What you are asked to do — Show, in full, each line of the data that contains "Sort".

Source records —
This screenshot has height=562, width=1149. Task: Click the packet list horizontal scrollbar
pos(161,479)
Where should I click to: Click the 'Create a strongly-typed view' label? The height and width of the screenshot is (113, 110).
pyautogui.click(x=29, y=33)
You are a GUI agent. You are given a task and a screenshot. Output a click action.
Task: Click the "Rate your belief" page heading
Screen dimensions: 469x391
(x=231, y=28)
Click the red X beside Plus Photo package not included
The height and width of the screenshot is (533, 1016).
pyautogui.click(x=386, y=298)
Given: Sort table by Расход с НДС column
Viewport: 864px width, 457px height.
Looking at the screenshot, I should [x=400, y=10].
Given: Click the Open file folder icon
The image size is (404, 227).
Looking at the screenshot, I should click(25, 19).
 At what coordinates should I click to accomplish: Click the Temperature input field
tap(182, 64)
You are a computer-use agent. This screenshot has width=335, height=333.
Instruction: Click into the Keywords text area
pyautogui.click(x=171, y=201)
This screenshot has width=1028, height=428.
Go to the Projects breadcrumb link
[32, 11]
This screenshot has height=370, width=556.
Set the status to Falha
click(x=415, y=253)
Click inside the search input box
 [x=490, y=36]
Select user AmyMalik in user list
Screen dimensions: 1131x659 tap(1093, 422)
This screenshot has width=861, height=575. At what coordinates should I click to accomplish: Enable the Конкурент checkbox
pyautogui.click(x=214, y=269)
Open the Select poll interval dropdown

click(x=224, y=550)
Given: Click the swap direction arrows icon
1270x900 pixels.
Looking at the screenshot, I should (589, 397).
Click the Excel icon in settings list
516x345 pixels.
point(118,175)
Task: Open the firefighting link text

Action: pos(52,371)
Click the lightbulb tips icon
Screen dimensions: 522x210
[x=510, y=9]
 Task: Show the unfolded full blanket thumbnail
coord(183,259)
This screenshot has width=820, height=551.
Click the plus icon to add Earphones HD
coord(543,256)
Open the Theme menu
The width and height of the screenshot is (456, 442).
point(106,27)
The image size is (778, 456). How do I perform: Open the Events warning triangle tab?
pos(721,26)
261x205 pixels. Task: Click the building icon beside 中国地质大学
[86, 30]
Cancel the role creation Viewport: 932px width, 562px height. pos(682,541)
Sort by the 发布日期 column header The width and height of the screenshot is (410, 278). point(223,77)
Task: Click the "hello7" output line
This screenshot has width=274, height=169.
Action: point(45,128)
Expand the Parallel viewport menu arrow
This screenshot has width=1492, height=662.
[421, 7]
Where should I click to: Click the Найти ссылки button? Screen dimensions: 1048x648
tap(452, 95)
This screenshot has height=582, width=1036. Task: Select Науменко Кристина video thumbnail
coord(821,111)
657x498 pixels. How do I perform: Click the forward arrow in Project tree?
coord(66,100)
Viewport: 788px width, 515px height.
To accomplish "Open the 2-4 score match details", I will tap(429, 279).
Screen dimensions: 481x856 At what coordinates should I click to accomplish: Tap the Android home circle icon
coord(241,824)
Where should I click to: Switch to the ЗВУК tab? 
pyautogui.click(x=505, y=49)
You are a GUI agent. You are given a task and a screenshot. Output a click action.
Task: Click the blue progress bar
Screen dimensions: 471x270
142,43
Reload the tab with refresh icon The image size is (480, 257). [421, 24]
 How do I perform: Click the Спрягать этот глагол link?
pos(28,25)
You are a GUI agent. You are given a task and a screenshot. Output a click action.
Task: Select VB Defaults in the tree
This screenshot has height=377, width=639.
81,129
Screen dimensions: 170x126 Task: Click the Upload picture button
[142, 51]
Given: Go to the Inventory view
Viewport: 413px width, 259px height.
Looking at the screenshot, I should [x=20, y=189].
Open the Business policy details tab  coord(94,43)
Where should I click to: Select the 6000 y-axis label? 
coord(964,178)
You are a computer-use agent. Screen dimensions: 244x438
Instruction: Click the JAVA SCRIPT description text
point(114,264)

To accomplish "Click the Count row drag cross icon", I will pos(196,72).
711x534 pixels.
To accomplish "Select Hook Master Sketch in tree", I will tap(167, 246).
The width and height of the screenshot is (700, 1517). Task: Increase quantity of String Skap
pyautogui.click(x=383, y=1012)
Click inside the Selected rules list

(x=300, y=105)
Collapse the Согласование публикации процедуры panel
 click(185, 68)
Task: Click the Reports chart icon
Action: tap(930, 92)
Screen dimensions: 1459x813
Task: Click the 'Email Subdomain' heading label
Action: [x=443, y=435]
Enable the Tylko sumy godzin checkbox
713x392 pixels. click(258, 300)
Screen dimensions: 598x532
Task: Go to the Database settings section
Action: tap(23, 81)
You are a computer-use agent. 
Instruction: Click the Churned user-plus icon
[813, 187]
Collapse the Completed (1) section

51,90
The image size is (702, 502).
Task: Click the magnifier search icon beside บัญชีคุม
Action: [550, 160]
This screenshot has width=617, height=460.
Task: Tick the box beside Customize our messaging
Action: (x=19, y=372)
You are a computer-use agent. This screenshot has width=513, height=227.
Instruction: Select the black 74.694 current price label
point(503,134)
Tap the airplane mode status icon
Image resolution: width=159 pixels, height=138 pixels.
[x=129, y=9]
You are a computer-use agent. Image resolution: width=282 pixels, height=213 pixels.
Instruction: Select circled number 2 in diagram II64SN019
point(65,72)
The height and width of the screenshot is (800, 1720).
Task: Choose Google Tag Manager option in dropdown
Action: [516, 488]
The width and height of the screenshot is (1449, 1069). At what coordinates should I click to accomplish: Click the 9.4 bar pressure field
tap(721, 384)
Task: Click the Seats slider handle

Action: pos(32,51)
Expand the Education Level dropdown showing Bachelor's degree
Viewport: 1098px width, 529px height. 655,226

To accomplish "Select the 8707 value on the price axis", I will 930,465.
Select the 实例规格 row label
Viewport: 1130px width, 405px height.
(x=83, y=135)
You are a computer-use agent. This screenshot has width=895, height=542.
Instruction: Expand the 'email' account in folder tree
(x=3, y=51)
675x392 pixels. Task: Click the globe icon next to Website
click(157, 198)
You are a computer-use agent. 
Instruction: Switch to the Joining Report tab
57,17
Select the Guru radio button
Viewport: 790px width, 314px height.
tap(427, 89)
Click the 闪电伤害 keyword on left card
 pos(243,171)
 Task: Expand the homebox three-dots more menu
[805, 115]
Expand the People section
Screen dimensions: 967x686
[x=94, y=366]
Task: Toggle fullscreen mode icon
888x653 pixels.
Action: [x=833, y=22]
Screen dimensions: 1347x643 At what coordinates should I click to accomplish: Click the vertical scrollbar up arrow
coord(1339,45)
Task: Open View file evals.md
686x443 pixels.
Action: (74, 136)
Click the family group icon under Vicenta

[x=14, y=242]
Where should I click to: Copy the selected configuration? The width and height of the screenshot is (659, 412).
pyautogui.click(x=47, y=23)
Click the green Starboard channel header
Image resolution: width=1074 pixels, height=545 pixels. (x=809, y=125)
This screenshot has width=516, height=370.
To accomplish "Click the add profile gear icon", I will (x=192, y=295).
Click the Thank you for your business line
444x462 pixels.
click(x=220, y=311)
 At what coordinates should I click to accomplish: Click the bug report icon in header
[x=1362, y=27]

Expected answer —
Given: Sort table by Расход с НДС column
Sort by the 发布日期 column header The width and height of the screenshot is (410, 278). point(223,77)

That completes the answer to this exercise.